SAN FRANCISCO—There is a constant drumbeat of negative news in the cyber-security industry, but there is room for some positive messages as well, according to RSA Security President Rohit Ghai.
Ghai kicked off the 2018 RSA Conference here on April 16 with a keynote address in which he detailed cyber-security silver linings.
“Cyber-security is getting better, not worse,” Ghai said. “Here’s what I propose we do with our time. Let’s not talk about the hackers’ advantages—they can do that in their own conference. Let’s talk about our advantages.”
In a year of bad news, there are cyber-security silver linings, Ghai said. One such silver lining: The notion of the so-called “silver bullet” is now gone.
“In cyber-security we are not lusting after the latest shiny gizmos.

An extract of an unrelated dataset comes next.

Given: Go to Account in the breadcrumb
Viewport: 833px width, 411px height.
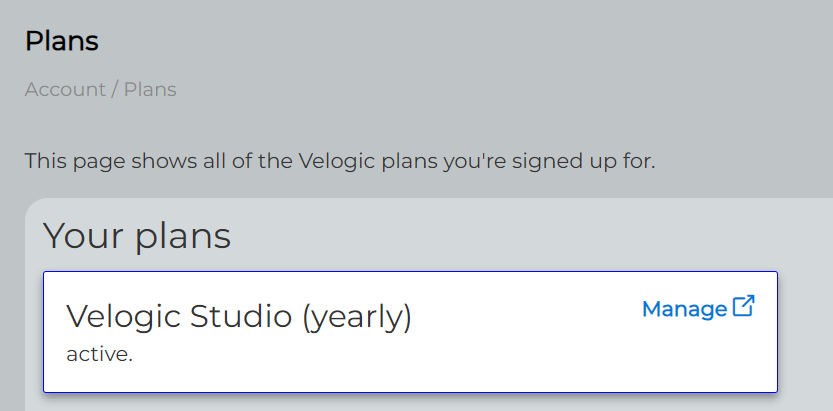Looking at the screenshot, I should pyautogui.click(x=65, y=89).
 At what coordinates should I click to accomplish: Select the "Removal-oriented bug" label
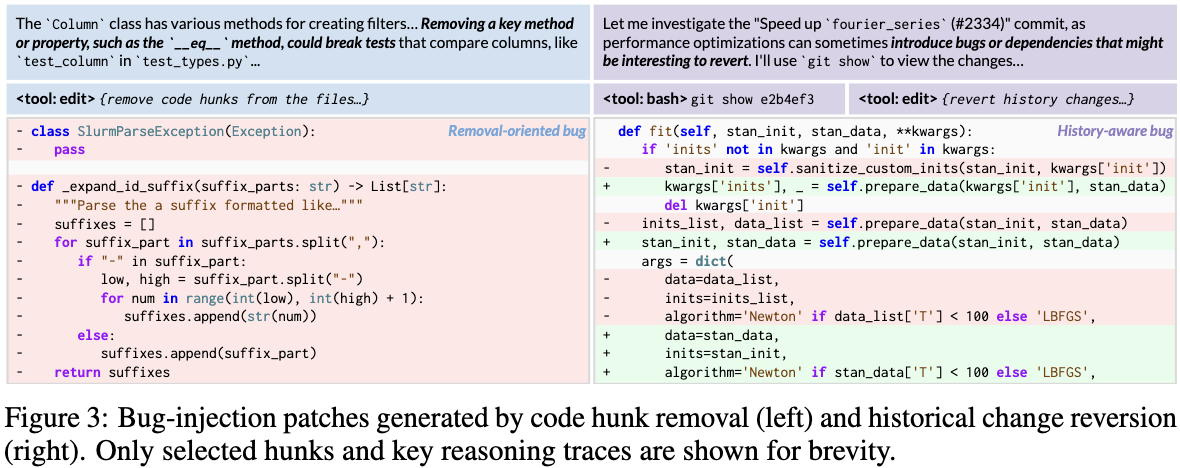point(514,131)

We are taking a business-driven security approach to managing digital risk,” he said. “Risk is not the enemy. Too much of it is, so is too little of it.”
Ghai noted that between complacency and recklessness there is a Goldilocks zone of risk. RSA Security’s mission is to help organizations en route to their digital future to stay in that zone, he said.

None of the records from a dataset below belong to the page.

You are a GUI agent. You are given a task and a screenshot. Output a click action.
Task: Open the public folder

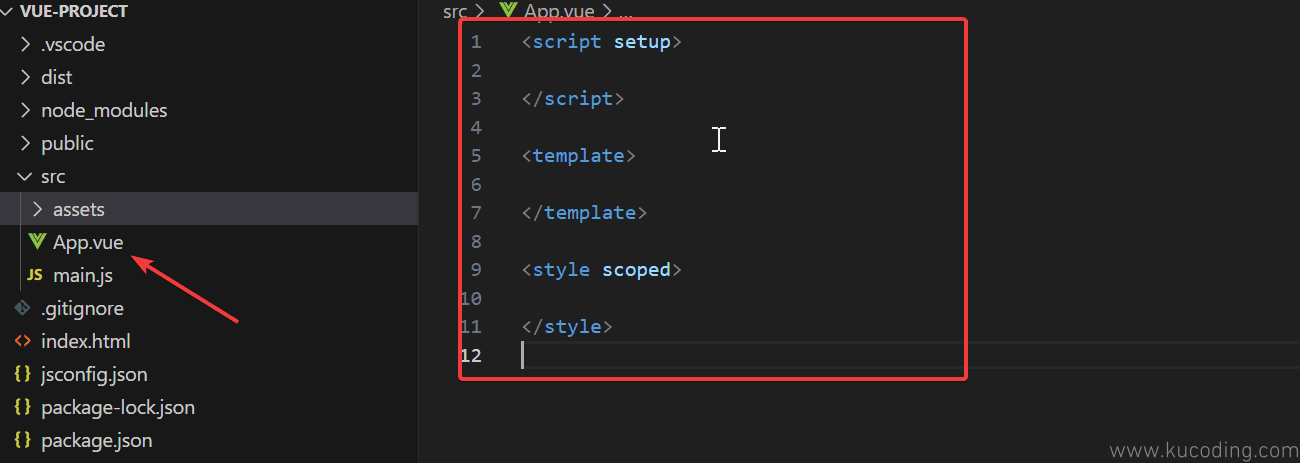(x=67, y=143)
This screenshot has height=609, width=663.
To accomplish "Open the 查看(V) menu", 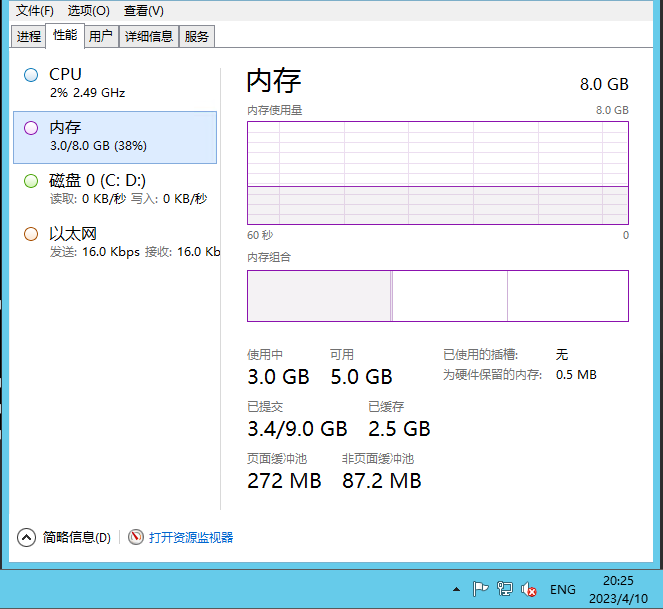I will click(143, 10).
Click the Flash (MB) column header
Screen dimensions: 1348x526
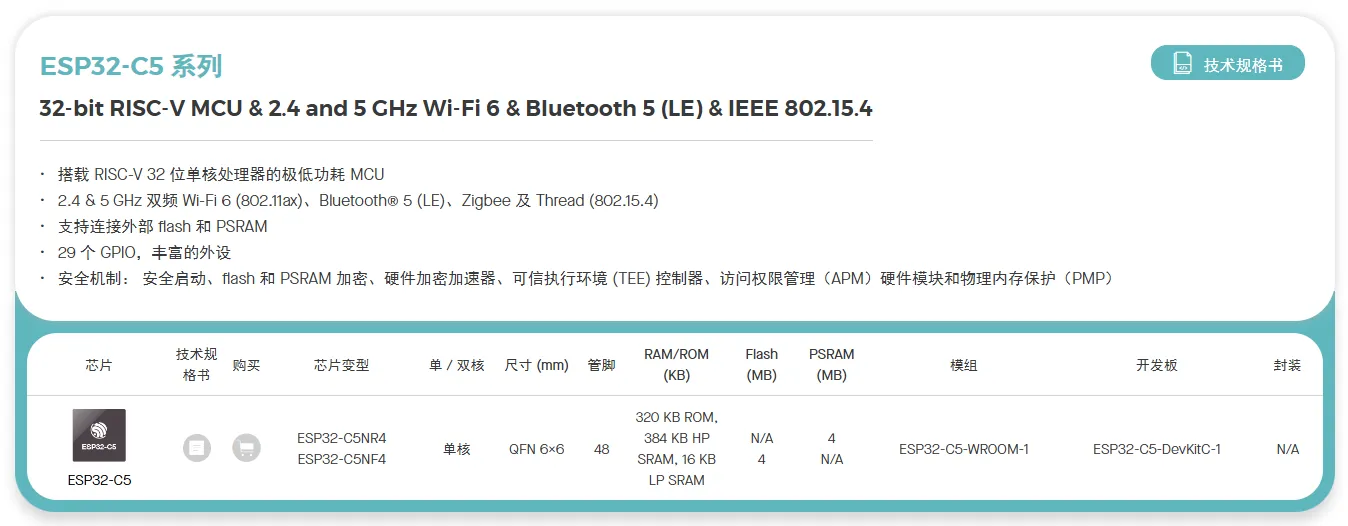[x=761, y=365]
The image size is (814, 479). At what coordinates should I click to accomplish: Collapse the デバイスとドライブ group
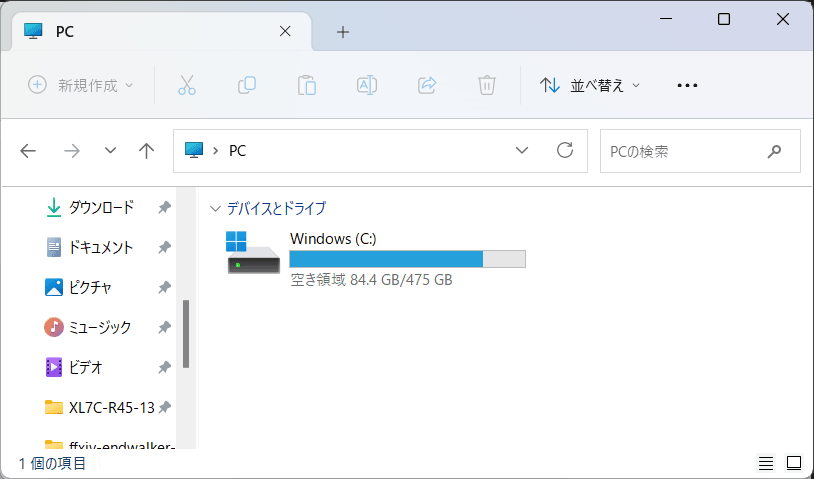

Security teams are overwhelmed, and 44 percent of incidents go unhandled, which has led to terms like “cyber-fatigue.” “I don’t know what’s next in our cyber vocabulary. Perhaps ‘cyber-frustration’?” Ghai said. “I personally like ‘cyber-joy’—the feeling you get when you kick a hacker’s behind.”

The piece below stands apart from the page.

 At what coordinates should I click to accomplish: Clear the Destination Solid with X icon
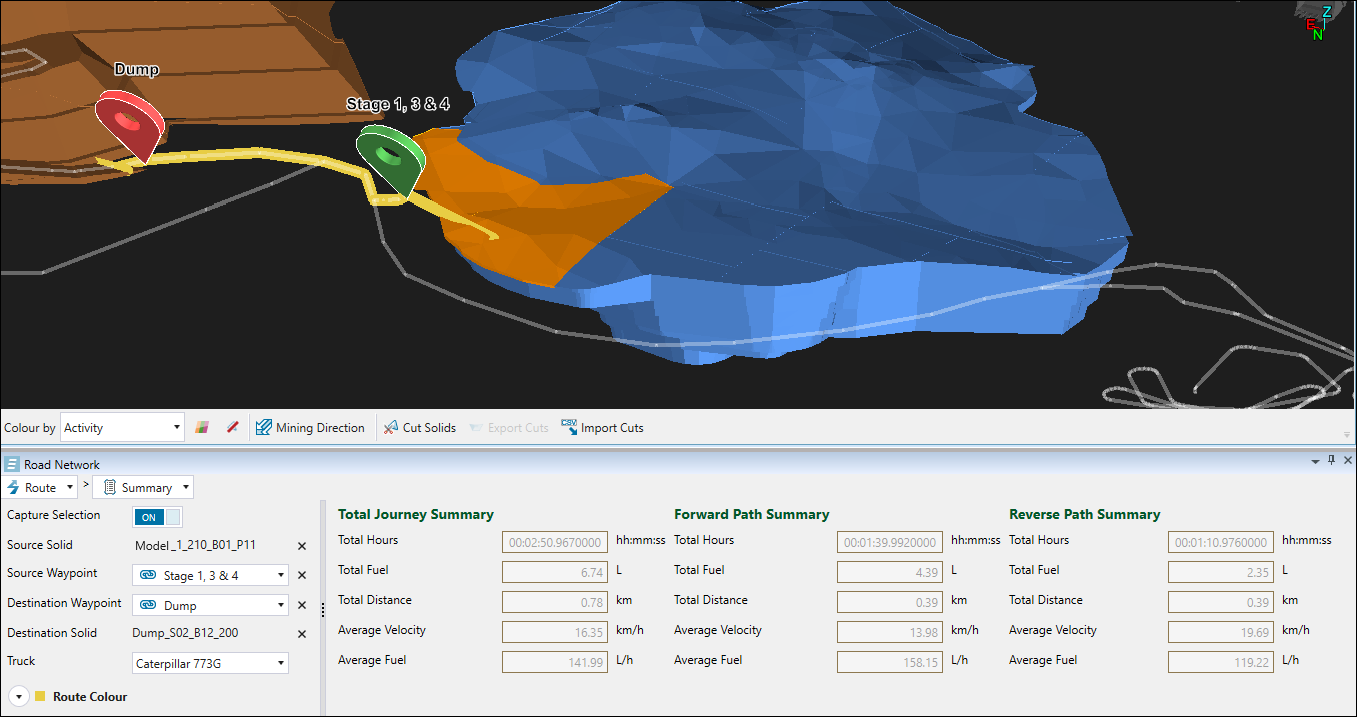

By prioritizing incidents based on business context and focusing on the crown jewels of an organization—the most critical people, systems and processes—Ghai said that organizations get a recipe for cyber-joy.
“We are focused on being safer everyday rather than being unhackable someday,” he said. “We have escaped the lure of the silver bullet fantasy.”
Improved Defense
Another silver lining outlined by Ghai is that the best defensive teams anticipate better than anyone.
“For us in cyber-security, new technology is an accelerant,” he said. “But the Murphy’s law of cyber-security states that new technology equals new vulnerabilities and that technology is as much a target as it is a weapon.”
There has been a gap between when an emerging technology becomes mainstream and when cyber-security professionals have learned how to use it, according to Ghai. That gap, he said, has been narrowing in recent years, especially with the adoption of artificial intelligence and machine learning.
“Malware identification and spam detection have been poster child use cases for machine learning, and now with sophisticated risk models, it is also helping us combat fraud and money laundering,” Ghai said.
Governments
Ghai also highlighted government actions and policies, including the European Union’s General Data Protection Regulation (GDPR), as helping to put the issue of data management and data privacy front and center, not just for the EU but globally.
In addition, Ghai said business stakeholders are more engaged than ever before, with cyber-security a board-level agenda item.
“It’s simply the nature of our work that our biggest wins will never be front-page news,” he said. “When we execute on the silver linings, we don’t make headlines. In fact, we stop the bad ones.”